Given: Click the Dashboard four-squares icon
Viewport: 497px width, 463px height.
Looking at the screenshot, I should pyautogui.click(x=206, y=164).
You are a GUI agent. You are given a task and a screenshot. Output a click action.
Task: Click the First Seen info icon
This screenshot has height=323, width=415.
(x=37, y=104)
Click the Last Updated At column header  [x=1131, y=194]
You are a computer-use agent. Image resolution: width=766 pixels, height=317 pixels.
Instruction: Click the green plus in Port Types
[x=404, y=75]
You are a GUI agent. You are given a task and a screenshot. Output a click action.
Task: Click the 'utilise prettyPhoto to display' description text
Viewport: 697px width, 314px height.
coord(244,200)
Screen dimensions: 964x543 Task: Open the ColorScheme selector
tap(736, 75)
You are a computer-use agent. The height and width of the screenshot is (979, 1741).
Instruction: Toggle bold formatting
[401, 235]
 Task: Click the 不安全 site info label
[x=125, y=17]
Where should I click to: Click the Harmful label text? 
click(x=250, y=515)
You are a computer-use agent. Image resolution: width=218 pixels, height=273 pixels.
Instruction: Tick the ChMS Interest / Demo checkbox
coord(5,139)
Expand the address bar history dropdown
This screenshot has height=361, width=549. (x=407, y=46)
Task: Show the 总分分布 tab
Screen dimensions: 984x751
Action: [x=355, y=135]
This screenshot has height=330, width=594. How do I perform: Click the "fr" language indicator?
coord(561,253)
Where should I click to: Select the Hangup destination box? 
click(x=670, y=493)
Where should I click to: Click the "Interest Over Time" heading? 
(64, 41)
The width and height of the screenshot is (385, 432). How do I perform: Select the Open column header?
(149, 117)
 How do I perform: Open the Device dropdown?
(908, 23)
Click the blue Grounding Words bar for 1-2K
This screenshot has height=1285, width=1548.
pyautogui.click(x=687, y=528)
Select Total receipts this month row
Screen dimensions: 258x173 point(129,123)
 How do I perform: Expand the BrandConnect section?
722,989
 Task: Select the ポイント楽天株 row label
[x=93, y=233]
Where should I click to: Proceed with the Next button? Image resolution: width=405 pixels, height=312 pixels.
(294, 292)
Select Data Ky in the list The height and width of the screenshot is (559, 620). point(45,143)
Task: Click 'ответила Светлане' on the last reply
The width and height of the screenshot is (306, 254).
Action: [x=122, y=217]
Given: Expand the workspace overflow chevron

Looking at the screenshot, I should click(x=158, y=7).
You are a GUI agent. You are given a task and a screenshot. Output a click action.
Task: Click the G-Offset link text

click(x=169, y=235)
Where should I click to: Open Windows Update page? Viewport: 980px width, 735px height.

◆ **What you need to do**
Rewrite everything from the line containing "How do I perform: Open the Device dropdown?" down to the end of the items as a numbered list, leaving out blank lines.

◆ **Exercise response**
1.  How do I perform: Open the Device dropdown?
2. (908, 23)
3. Click the blue Grounding Words bar for 1-2K
4. This screenshot has height=1285, width=1548.
5. pyautogui.click(x=687, y=528)
6. Select Total receipts this month row
7. Screen dimensions: 258x173 point(129,123)
8.  How do I perform: Expand the BrandConnect section?
9. 722,989
10.  Task: Select the ポイント楽天株 row label
11. [x=93, y=233]
12. Where should I click to: Proceed with the Next button? Image resolution: width=405 pixels, height=312 pixels.
13. (294, 292)
14. Select Data Ky in the list The height and width of the screenshot is (559, 620). point(45,143)
15. Task: Click 'ответила Светлане' on the last reply
16. The width and height of the screenshot is (306, 254).
17. Action: [x=122, y=217]
18. Given: Expand the workspace overflow chevron
19. Looking at the screenshot, I should click(x=158, y=7).
20. You are a GUI agent. You are given a task and a screenshot. Output a click action.
21. Task: Click the G-Offset link text
22. click(x=169, y=235)
23. Where should I click to: Open Windows Update page? Viewport: 980px width, 735px height.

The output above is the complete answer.